I have spent much of the day rewatching the entire Dekalog. This is after a copy of the published screenplays for the series arrived yesterday, which gives me another resource to compare against for these essays. In reading a great deal recently about the series, Kieslowski mentioned that he liked to open each episode with a bit of atmospheric chaos. The entire series takes place at a housing complex and he wanted viewers to have the sense that there were a number of characters mulling around at the beginning of each episode and the camera just randomly decided to follow this one.

In the case of episodes 3, that random person is Janusz, a cabdriver who is dressed as Santa Claus, hauling a number of packages. There are also drunken characters dragging Christmas trees on the snowy ground — and Kryzsztof from episode one coming out of the apartment building door. Kryzsztof holds the door for Janusz and says he didn’t at first recognize him. It’s good to see him again, but you can’t help but feel his loss as he looks through the apartment window and we see Janusz passing out gifts to his children inside.

Kryzsztof is clearly a man who continues to grieve. The scene inside strikes me as a little odd as well. The children all seem to buy into the Santa visit on Christmas Eve and happily take their gifts handed out one at a time to each child, then to their grandmother and finally to their mother. But no one ever stops to ask, hey, where’s dad? Or at least, why hasn’t Santa left something for him? There’s a sense right off the bat that the absent father is already built into the story, that Janusz is often there, but rarely present.

These scenes are intercut with shots of the second lead character of this episode -- Ewa (pronounced Ava) -- driving across Warsaw. At a red light, she sees a small boy run across a street towards a lit community Christmas tree, his father running after him. She looks wistfully at this.

Returning to Janusz, he's taking off his Santa Claus outfit as his wife Kasia comes in ... she thanks him for the ski poles she received and asks if they will be able to get away. He says that they can try. There a strong sense of weariness coming from him.

The scene now shifts back to Ewa. Now, what’s interesting here is that, while much of the action of this episode will center on both Janusz and Ewa, this scene wasn’t in the published screenplay, it was something that the filmmakers thought up during production and thought was important to include. That’s very rare for Kieslowski — he regularly takes things out of his scripts in the editing process, but this is the only major incident in the Dekalog where he adds something in.

It’s a lovely, but sad scene. Ewa visits a nursing home on Christmas Eve and there sees her aunt. (Extended family is important throughout The Dekalog.) She is not attending the Christmas Party that is taking place in the building's common area and Ewa is informed that she's in her room. She asks if she is unwell, and the orderly seems to nod yes.

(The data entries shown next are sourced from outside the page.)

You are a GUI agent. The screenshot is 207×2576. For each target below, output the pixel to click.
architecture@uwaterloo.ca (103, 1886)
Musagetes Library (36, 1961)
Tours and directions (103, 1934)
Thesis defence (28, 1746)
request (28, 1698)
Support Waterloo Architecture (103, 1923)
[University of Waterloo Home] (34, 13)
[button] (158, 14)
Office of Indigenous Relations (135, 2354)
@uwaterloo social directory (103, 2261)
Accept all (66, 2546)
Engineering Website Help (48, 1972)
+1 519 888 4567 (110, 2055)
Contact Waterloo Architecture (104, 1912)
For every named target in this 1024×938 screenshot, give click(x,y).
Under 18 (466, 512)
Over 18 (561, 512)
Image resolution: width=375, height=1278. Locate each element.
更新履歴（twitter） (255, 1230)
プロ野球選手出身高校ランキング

Her aunt is asleep as she arrives. She puts down some gifts. As she wakes up, it's clear that the aunt has dementia (something Kieslowski will repeat in “Three Colours: Blue.”) After Ewa gives her a present, the aunt asks if she finished her homework and if she completed her math. She tells her that she was always good at math. A viewer might wonder if maybe this aunt raised Ewa.

The camera lingers on the room as the aunt falls back asleep, Ewa slowly leaves, and then the camera peers out the window as Ewa gets in her car, a reflection of the lamp from the room hovering in reflection. There's this feeling of loneliness that transfers from the aunt slowly drifting away with fading memories to Ewa. It was important for Kieslowski to include this sccne, because in much of the episode that follows, Ewa seems manipulative, even demented at times. By building this foundation of empathy for her, we can avoiding thinking of her as a villain in everything that happens next.